Many of the questions Aspect’s infrastructure staff have on a project revolve around soil movement. We may need to know how much a building’s foundation has settled, or if a steep slope is starting to fail, or the furthest extent of a sinkhole. A new technology— interferometric synthetic aperture radar (InSAR)—is helping us gather better information to answer those questions. Project Geologist Annaliese Eipert will share Aspect’s local experience with InSAR at the monthly Association of Environmental & Engineering Geologists (AEG) meeting in Seattle on Thursday, March 17.
InSAR measures the changes in ground surface elevation by recording the distance between the ground and a satellite over time, and it does so with accuracy down to the millimeter. It can pierce through rainclouds and cover of night to document conditions without interruption. Unlike Global Positioning System (GPS) technology, which covers conditions for a fixed point, InSAR can collect data on the movement of large parcels of land. It also acts as a time machine of sorts, with the ability to study data gathered in years past. InSAR’s functionality gives us more detailed data to find problematic changes in ground surface and formulate appropriate recommendations and solutions.
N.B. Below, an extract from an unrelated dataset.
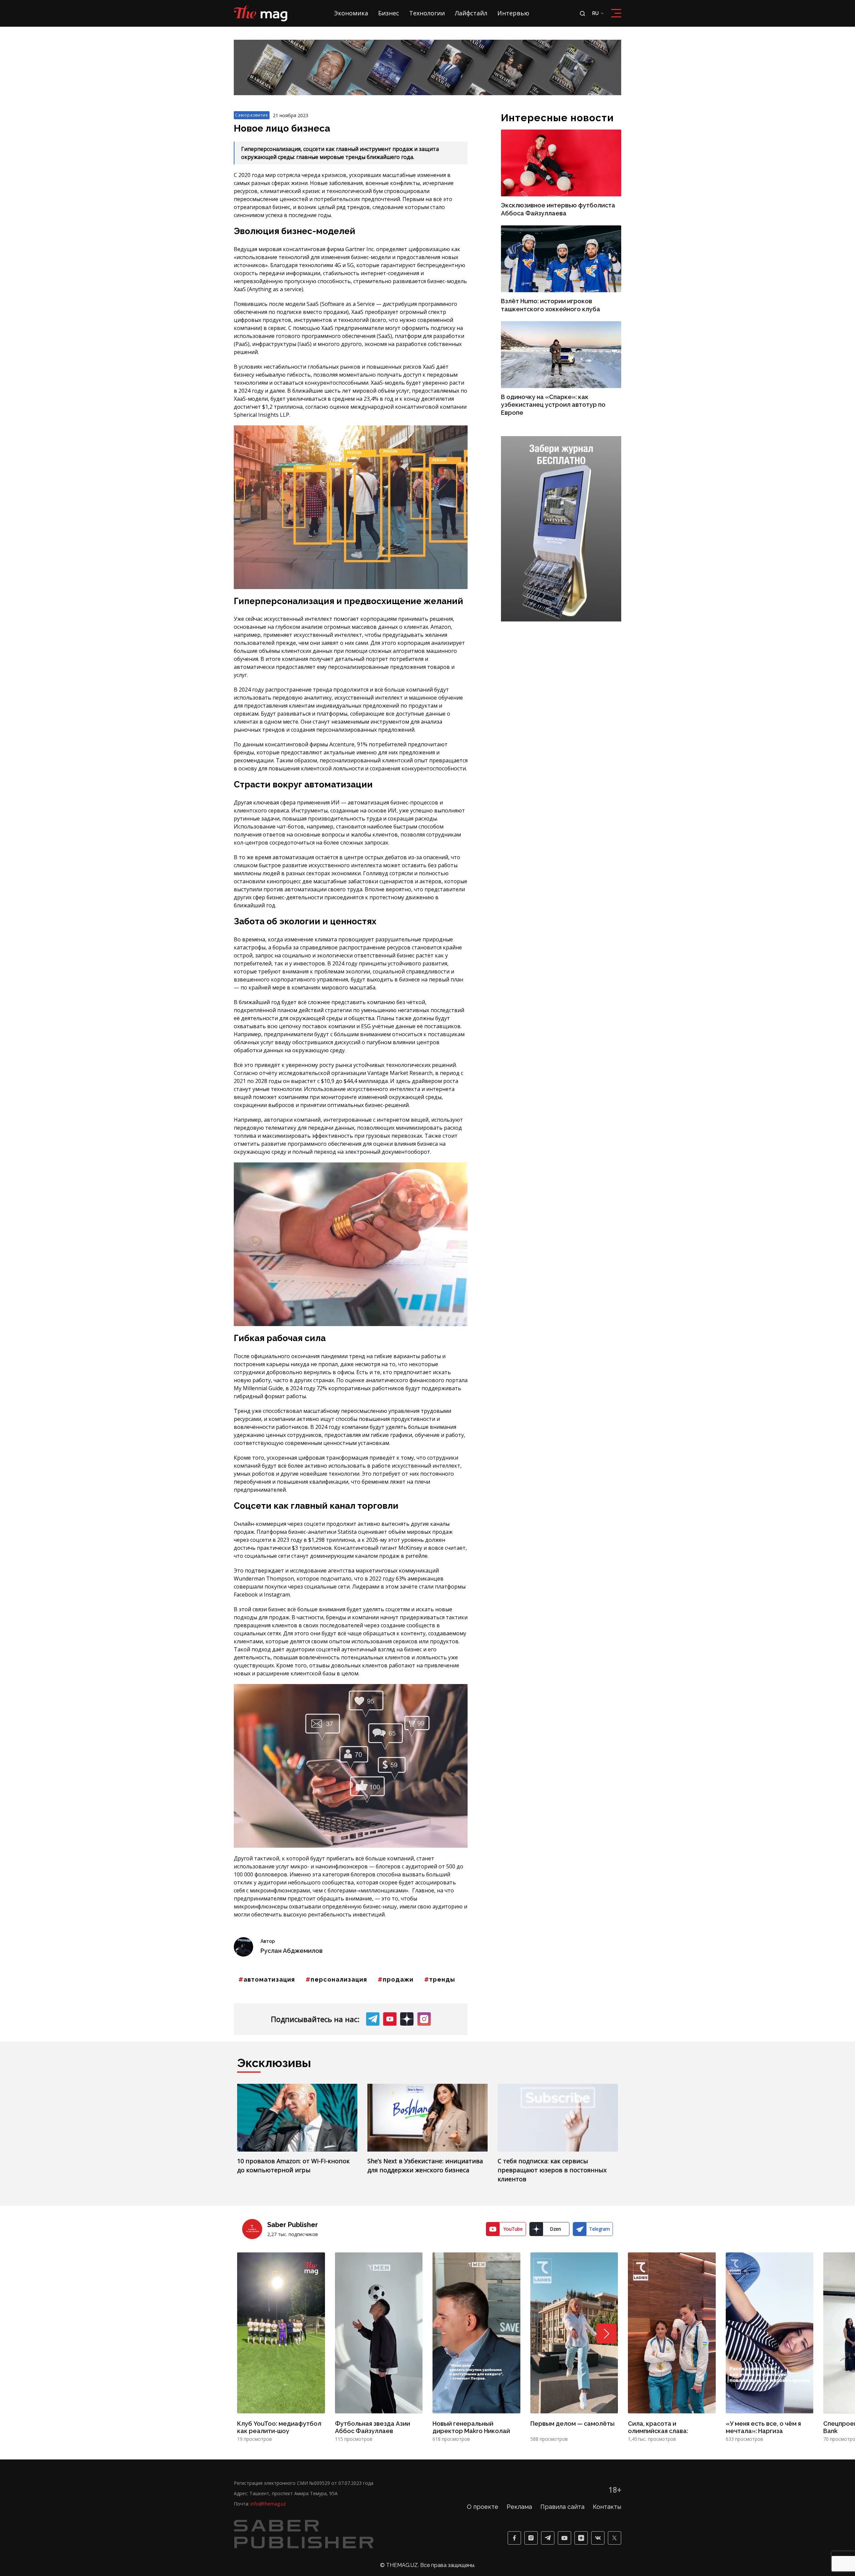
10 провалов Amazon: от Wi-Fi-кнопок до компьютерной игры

Annaliese’s presentation will focus on how we used InSAR data to help determine the cause of an approximately five-mile-long swath of widespread apparent uplift on the order of one inch in the Federal Way area that was observed between 2007 and 2009. She will also explore the potential causes of observed subsidence along Puget Lowland river valleys and of ground surface deformation in general, as well as the applications and limitations of using InSAR analysis for geologic and geotechnical engineering investigations in comparison to high-resolution GPS and Light Detection and Ranging (LiDAR) technology.
Annaliese will be co-presenting with Giacomo Falorni from TRE-Altamira, a globally recognized firm with comprehensive expertise in applying InSAR data to large infrastructure projects. Giacomo will provide an introduction to the technology itself and discuss how it has been used on infrastructure and environmental projects around the world.